-- Start GIVEN DATA --

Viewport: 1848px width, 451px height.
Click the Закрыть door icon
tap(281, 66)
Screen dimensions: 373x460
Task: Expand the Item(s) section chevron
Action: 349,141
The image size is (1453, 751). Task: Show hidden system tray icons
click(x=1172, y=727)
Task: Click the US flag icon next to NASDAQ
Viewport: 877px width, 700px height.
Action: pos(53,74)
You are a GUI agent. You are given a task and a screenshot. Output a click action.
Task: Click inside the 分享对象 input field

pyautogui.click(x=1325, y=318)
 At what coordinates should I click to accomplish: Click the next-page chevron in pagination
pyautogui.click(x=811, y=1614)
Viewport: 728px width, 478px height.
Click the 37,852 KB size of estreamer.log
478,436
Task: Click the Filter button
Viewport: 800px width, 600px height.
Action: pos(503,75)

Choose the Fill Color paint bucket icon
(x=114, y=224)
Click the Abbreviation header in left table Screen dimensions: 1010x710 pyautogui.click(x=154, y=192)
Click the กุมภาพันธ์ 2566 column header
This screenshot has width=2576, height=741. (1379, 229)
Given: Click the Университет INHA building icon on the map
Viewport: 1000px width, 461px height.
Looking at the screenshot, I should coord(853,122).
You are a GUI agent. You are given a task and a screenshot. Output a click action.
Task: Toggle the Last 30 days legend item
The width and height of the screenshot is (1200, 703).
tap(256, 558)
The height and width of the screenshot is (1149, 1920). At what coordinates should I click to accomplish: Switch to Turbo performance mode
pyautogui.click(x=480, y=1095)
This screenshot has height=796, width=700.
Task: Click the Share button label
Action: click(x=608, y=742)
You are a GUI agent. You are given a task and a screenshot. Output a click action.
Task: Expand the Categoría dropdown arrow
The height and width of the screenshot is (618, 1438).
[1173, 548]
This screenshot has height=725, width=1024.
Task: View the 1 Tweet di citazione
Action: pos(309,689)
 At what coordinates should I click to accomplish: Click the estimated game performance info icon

-- End GIVEN DATA --

### [WORK TO BE COMPLETED]
Copy out the listing above from the line containing "Given: Click the" through the line containing "Looking at the", reproducing each line without any change.

### [THE OUTPUT]
Given: Click the Университет INHA building icon on the map
Viewport: 1000px width, 461px height.
Looking at the screenshot, I should coord(853,122).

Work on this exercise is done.